**Task objective**
Copy the entries exactly, leaving out nothing.

**Entries shown**
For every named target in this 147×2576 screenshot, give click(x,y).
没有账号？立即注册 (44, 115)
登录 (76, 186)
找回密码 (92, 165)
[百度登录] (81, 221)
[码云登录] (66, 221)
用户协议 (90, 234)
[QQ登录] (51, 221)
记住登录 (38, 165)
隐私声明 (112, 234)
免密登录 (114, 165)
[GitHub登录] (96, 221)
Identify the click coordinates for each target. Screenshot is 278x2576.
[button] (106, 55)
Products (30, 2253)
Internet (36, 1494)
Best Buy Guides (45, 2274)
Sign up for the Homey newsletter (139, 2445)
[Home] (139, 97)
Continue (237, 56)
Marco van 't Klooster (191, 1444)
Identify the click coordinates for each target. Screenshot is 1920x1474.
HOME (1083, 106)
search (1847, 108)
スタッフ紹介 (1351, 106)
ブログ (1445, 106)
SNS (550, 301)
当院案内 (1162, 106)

**Task result**
For every named target in this 147×2576 screenshot, give click(x,y).
没有账号？立即注册 (44, 115)
登录 (76, 186)
找回密码 (92, 165)
[百度登录] (81, 221)
[码云登录] (66, 221)
用户协议 (90, 234)
[QQ登录] (51, 221)
记住登录 (38, 165)
隐私声明 (112, 234)
免密登录 (114, 165)
[GitHub登录] (96, 221)
Identify the click coordinates for each target. Screenshot is 278x2576.
[button] (106, 55)
Products (30, 2253)
Internet (36, 1494)
Best Buy Guides (45, 2274)
Sign up for the Homey newsletter (139, 2445)
[Home] (139, 97)
Continue (237, 56)
Marco van 't Klooster (191, 1444)
Identify the click coordinates for each target. Screenshot is 1920x1474.
HOME (1083, 106)
search (1847, 108)
スタッフ紹介 (1351, 106)
ブログ (1445, 106)
SNS (550, 301)
当院案内 (1162, 106)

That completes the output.